Finding Strength in Solitude
In a hyper-connected and increasingly fast-paced business world, solitude is an art that often possesses little appreciation. Most associate solitude solely with those who are introverted, antisocial, or experiencing loneliness. Solitude carries a negative connotation, and it is often viewed as a waste of time in an environment where individuals are expected to be constantly networking and maximizing relationships, and where staying socially connected is a necessity. However, I believe that everyone (even you, extroverts) can benefit from taking time alone to be introspective. Intentional solitude not only improves mental health and confidence but also helps better prepare you to interact more authentically and intentionally within social settings.
Before embarking on a regular practice of solitude, it is important to make the distinction between solitude and isolation. These terms are often mistakenly used interchangeably but are in fact quite different. Isolation, like solitude, is associated with the state of being alone, though both can be self-inflicted. The key distinction between solitude and isolation is that solitude is an intentional choice, made out of an individual’s desire to be by themselves in order to better themselves. Isolation, however, is associated with loneliness, and can become seriously harmful. Solitude is vastly different. It is about making an effort to be comfortable with spending time alone in a productive way. It is taking clear steps to be self-reflective and discover who you really are at your core- discovering what your needs are, and how best to serve them.
Taking time to be in solitude can help build self-esteem, because it can help you gain clarity regarding your identity and goals, without worrying about or relying on external factors. Through time spent in solitude, you develop a unique ability to turn completely inward and start to understand yourself on a deeper level. This can be through meditation, journaling, taking a walk in nature, or simply sitting with your thoughts and letting your mind wander, without worrying about what other people think. When you take the time to truly get to know yourself, you are less likely to allow your identity to be shaken by others’ perceptions of what you should be, and less likely to ignore your true desires and values in order to please other people. You thus discover new interests and new pursuits that come directly from the core. Solitude allows you to become more secure in yourself, which enables you to carry yourself more confidently. There is great strength that comes from developing this security in your identity.

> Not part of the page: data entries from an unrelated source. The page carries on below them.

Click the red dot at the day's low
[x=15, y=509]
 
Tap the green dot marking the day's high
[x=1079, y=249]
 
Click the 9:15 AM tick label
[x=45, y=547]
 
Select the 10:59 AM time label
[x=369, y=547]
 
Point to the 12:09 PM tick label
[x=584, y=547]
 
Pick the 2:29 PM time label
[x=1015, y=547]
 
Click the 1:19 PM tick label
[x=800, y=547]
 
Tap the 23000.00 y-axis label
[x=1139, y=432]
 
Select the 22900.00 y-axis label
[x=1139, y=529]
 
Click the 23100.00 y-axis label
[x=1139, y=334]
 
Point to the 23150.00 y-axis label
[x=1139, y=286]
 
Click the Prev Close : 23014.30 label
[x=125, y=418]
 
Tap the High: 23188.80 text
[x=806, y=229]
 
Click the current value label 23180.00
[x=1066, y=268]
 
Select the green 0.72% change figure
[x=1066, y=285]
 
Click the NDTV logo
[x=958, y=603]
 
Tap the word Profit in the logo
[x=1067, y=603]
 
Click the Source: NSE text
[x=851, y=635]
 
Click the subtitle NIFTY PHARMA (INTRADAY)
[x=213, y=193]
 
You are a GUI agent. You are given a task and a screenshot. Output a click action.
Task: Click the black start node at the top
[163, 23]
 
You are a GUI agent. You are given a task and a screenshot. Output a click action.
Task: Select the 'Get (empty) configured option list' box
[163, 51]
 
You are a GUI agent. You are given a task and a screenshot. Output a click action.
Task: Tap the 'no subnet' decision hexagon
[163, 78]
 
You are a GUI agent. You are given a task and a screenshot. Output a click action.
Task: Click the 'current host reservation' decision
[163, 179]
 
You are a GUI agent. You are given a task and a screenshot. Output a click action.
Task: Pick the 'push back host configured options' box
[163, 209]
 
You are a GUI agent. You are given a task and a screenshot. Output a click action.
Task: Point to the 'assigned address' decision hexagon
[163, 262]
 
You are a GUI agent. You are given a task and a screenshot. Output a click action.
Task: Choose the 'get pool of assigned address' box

Intentional solitude can also improve social relationships and how you engage with others. Expecting to be “on” all of the time and to endlessly perform in social and professional settings without taking time to properly rest and recharge is unhealthy, and unrealistic. By spending time with yourself, you are able to better reflect on your interactions and relationships. You will avoid encountering stress and burnout, and develop a greater appreciation for the time you do spend with others. It prepares you for more positive and healthy social interactions, for when you have time in solitude, you are able to identify your stressors and regulate your emotions. In this way, you are more present and fully engage with the people around you without being held back by emotional exhaustion.
As you begin to cultivate this practice of solitude, have patience for yourself. For many, especially those for whom solitude is not a natural part of their current recharge system, it can seem daunting or even impossible. It is important to start slowly, such as setting aside even a few minutes each day for your intentional alone time. This can be built up to a few hours a week, at whatever pace makes you feel most comfortable. Don’t be afraid to sit in discomfort, however, as this is where growth and progress often result from. Finally, remember that everything should be done in balance. Each person’s incorporation of a practice of solitude will look different, and that is how it should be.There are benefits from spending time in solitude and with others, and one will not be fulfilled by just doing one or the other. How you choose to balance your time is up to you, as ultimately, solitude is about finding the best practices to improve your life, without the need to compare yourself to others’ journeys.